Requirements:
Turn the lines below into a JSON list of strings, one string per line and no blank lines, starting from the first line and stopping after the one containing "(x=112, y=257)". Omit the pictures.

Information shown:
━━━━━━━━━━

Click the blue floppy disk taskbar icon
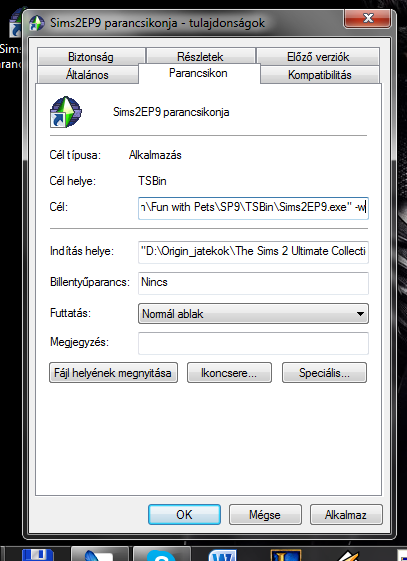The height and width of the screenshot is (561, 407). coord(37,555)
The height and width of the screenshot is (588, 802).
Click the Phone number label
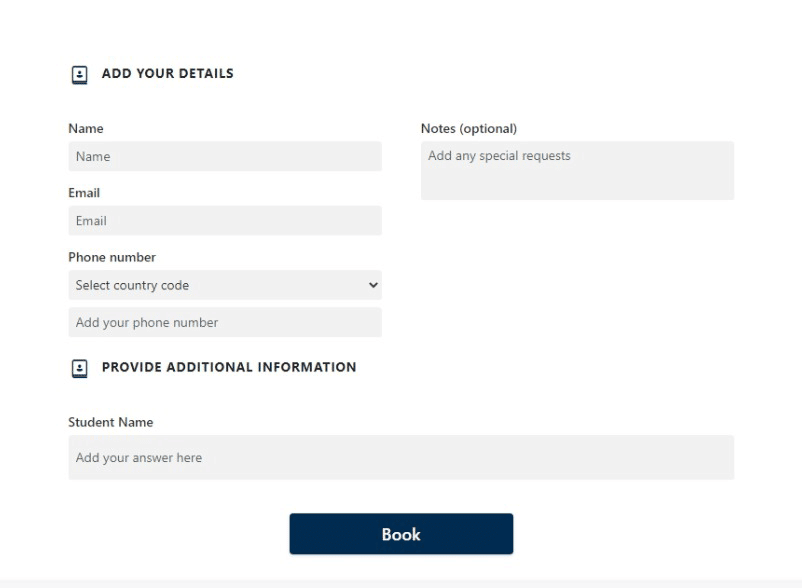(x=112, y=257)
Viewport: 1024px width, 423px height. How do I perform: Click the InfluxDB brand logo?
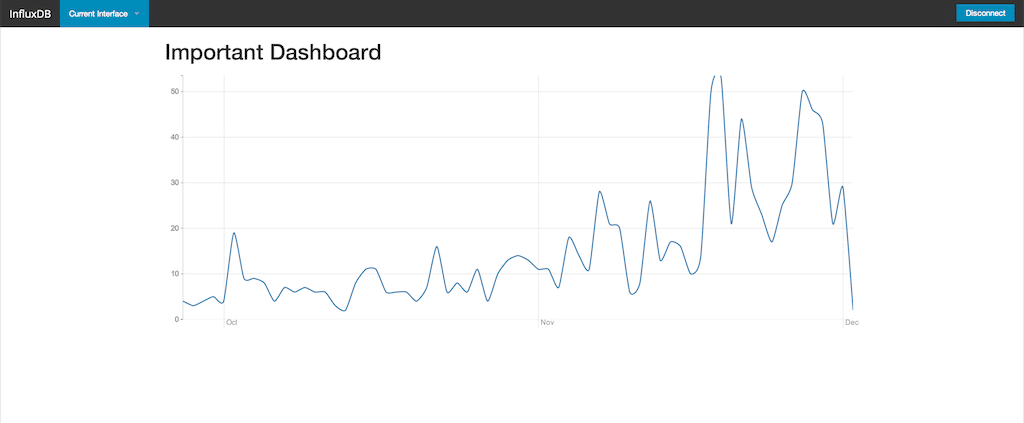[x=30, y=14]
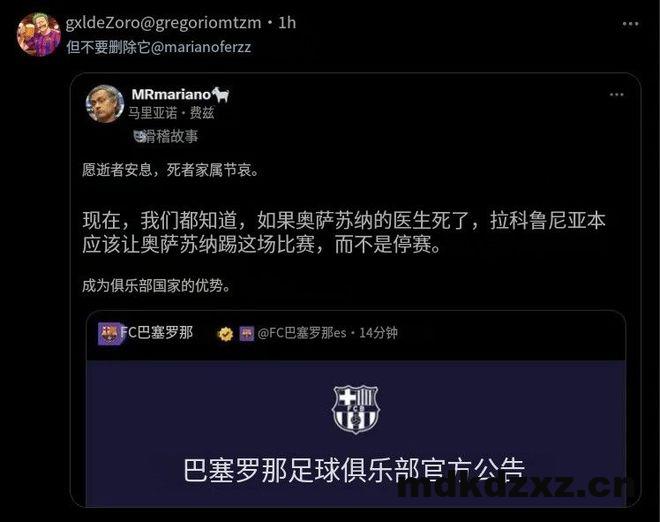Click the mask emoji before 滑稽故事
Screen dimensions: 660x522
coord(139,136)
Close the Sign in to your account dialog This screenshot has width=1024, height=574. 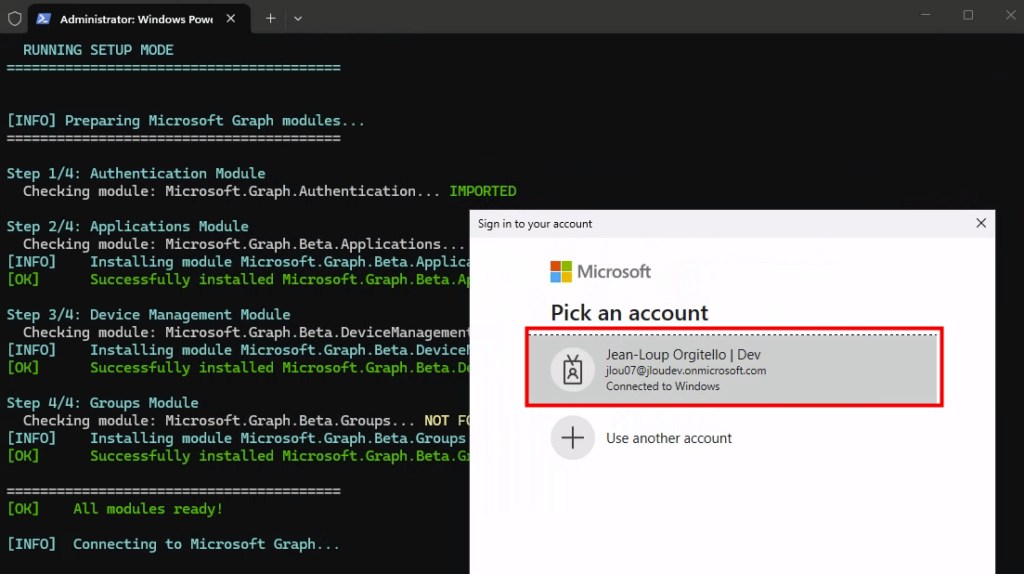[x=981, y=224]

━━━━━━━━━━

Written answer:
[
  "Click the blue floppy disk taskbar icon",
  "The height and width of the screenshot is (561, 407). coord(37,555)",
  "The height and width of the screenshot is (588, 802).",
  "Click the Phone number label",
  "(x=112, y=257)"
]